Task brief
Nothing in the records may be altered, and no picture may be included. Restate them in full.

Supplied information
####################

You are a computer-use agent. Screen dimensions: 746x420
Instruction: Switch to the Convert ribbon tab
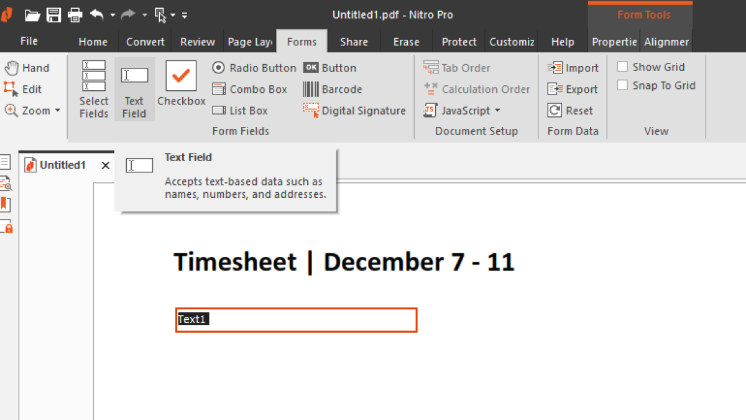(x=145, y=41)
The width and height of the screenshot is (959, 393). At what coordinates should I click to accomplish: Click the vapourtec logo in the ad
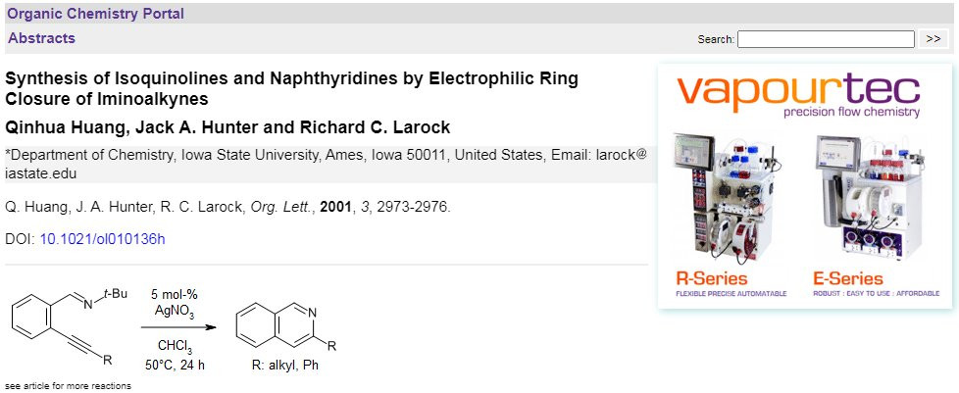click(798, 91)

####################

Written solution
You are a computer-use agent. Screen dimensions: 746x420
Instruction: Switch to the Convert ribbon tab
(x=145, y=41)
The width and height of the screenshot is (959, 393). At what coordinates should I click to accomplish: Click the vapourtec logo in the ad
click(798, 91)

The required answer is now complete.